Directions for this task: The required output is the exact run of lines below that opens at the line with "This screenshot has width=702, height=500." and closes at the line with "Task: Select the Observation".

──────

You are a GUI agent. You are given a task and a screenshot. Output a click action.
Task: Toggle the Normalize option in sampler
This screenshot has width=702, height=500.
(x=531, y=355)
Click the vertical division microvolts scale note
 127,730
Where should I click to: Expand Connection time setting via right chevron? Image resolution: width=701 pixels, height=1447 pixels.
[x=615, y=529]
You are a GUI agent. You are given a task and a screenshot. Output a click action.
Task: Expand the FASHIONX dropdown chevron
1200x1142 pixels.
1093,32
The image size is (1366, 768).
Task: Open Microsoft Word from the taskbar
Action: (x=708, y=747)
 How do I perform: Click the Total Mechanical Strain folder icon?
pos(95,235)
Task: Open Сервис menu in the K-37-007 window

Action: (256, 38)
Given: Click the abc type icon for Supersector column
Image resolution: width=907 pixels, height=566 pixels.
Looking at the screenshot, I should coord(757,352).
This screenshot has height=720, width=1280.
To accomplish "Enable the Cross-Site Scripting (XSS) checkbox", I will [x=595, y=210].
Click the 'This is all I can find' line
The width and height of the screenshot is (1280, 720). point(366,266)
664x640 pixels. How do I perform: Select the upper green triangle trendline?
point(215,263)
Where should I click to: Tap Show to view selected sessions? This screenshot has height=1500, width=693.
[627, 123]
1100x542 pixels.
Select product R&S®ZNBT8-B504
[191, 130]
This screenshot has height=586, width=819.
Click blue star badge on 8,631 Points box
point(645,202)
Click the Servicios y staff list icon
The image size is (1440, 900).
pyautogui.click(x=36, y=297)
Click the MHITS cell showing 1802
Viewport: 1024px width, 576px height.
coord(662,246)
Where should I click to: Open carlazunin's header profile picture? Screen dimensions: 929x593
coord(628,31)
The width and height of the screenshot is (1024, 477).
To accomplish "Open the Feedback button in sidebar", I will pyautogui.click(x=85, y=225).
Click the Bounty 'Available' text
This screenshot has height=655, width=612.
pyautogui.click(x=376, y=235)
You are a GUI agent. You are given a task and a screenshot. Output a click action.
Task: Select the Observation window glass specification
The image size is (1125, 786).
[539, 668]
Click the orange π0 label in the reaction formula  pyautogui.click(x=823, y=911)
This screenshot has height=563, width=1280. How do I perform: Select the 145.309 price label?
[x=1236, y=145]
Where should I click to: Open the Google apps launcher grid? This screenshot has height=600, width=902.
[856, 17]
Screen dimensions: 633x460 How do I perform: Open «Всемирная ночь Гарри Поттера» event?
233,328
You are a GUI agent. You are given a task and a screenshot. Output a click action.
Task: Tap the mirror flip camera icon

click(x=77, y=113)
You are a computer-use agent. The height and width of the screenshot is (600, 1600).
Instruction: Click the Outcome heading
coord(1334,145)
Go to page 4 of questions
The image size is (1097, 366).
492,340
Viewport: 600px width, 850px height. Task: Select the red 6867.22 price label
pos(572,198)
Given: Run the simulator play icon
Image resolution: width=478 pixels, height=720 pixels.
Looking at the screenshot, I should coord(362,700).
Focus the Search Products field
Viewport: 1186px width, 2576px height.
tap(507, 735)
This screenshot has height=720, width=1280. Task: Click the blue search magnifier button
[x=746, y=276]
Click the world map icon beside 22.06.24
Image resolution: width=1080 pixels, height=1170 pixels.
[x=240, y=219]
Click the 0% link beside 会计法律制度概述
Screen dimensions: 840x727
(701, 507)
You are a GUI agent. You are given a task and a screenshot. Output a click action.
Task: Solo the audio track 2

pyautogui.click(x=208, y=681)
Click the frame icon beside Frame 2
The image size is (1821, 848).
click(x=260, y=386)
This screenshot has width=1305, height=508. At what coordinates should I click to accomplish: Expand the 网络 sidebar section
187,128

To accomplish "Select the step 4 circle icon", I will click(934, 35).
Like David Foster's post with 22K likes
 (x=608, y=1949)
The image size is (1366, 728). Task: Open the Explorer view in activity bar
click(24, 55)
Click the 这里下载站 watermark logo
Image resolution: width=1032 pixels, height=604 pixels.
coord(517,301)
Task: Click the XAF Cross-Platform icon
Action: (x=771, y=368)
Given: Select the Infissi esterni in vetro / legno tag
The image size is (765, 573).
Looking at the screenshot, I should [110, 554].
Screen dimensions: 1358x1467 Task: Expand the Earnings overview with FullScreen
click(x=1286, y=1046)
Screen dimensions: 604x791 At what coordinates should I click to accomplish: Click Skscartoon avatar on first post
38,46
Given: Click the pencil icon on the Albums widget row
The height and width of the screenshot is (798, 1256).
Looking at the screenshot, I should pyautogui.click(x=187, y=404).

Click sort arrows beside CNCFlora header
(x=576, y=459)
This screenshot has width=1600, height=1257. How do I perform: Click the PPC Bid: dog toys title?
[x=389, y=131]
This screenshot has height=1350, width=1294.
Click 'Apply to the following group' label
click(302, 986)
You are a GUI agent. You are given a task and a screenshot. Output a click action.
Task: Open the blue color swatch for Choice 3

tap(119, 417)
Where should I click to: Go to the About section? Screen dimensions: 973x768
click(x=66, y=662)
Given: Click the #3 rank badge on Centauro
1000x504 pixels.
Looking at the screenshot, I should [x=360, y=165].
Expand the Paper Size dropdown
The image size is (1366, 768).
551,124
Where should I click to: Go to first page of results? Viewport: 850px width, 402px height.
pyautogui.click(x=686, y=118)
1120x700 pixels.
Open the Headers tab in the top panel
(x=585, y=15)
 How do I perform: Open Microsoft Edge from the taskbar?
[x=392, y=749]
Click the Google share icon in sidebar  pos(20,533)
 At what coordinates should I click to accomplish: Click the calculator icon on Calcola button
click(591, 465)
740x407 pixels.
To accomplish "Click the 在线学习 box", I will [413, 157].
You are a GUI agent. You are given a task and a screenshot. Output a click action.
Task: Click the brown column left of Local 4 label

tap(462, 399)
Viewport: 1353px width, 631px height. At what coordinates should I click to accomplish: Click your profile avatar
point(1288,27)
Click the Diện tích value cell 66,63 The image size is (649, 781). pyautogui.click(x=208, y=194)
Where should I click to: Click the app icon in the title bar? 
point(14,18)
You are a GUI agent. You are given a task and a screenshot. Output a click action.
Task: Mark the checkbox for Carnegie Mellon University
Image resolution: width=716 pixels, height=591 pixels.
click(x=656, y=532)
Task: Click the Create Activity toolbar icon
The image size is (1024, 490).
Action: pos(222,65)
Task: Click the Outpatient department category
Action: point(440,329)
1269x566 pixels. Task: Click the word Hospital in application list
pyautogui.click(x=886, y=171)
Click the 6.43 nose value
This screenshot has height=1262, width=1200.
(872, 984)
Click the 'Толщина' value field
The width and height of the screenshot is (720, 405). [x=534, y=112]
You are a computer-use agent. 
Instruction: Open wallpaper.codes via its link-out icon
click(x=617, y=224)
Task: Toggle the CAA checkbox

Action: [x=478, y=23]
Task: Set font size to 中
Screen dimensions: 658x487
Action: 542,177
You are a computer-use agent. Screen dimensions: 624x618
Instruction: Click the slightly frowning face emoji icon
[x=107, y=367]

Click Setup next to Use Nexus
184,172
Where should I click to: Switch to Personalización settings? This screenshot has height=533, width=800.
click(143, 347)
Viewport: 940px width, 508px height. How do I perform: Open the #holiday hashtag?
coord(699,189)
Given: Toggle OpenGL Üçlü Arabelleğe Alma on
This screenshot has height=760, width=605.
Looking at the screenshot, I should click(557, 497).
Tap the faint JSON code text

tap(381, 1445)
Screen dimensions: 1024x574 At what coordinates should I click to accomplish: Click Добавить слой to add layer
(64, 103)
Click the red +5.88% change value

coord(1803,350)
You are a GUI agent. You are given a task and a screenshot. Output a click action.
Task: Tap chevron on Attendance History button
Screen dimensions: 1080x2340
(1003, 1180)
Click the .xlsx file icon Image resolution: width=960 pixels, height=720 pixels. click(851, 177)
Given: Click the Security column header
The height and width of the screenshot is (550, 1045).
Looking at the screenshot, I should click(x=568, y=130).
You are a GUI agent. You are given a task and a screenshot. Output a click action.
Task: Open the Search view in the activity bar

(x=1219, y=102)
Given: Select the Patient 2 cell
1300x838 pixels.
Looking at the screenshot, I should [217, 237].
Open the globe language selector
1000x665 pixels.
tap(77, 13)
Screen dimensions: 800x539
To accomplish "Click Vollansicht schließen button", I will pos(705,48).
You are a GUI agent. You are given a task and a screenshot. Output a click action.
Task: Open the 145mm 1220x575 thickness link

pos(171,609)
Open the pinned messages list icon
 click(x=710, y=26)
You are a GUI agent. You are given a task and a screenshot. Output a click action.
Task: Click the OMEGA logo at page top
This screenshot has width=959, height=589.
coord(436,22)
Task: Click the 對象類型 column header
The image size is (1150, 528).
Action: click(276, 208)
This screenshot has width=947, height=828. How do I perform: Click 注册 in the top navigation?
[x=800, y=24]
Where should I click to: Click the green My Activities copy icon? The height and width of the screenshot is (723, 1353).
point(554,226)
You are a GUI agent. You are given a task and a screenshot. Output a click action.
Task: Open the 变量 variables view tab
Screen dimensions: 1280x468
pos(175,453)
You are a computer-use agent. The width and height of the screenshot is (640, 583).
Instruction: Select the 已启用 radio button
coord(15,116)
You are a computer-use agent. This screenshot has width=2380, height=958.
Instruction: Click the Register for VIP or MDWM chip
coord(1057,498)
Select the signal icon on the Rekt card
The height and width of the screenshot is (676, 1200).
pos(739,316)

──────

Solution to the problem:
This screenshot has width=702, height=500.
(x=531, y=355)
Click the vertical division microvolts scale note
 127,730
Where should I click to: Expand Connection time setting via right chevron? Image resolution: width=701 pixels, height=1447 pixels.
[x=615, y=529]
You are a GUI agent. You are given a task and a screenshot. Output a click action.
Task: Expand the FASHIONX dropdown chevron
1200x1142 pixels.
1093,32
The image size is (1366, 768).
Task: Open Microsoft Word from the taskbar
Action: (x=708, y=747)
 How do I perform: Click the Total Mechanical Strain folder icon?
pos(95,235)
Task: Open Сервис menu in the K-37-007 window

Action: (256, 38)
Given: Click the abc type icon for Supersector column
Image resolution: width=907 pixels, height=566 pixels.
Looking at the screenshot, I should coord(757,352).
This screenshot has height=720, width=1280.
To accomplish "Enable the Cross-Site Scripting (XSS) checkbox", I will [x=595, y=210].
Click the 'This is all I can find' line
The width and height of the screenshot is (1280, 720). point(366,266)
664x640 pixels. How do I perform: Select the upper green triangle trendline?
point(215,263)
Where should I click to: Tap Show to view selected sessions? This screenshot has height=1500, width=693.
[627, 123]
1100x542 pixels.
Select product R&S®ZNBT8-B504
[191, 130]
This screenshot has height=586, width=819.
Click blue star badge on 8,631 Points box
point(645,202)
Click the Servicios y staff list icon
The image size is (1440, 900).
pyautogui.click(x=36, y=297)
Click the MHITS cell showing 1802
Viewport: 1024px width, 576px height.
coord(662,246)
Where should I click to: Open carlazunin's header profile picture? Screen dimensions: 929x593
coord(628,31)
The width and height of the screenshot is (1024, 477).
To accomplish "Open the Feedback button in sidebar", I will pyautogui.click(x=85, y=225).
Click the Bounty 'Available' text
This screenshot has height=655, width=612.
pyautogui.click(x=376, y=235)
You are a GUI agent. You are given a task and a screenshot. Output a click action.
Task: Select the Observation window glass specification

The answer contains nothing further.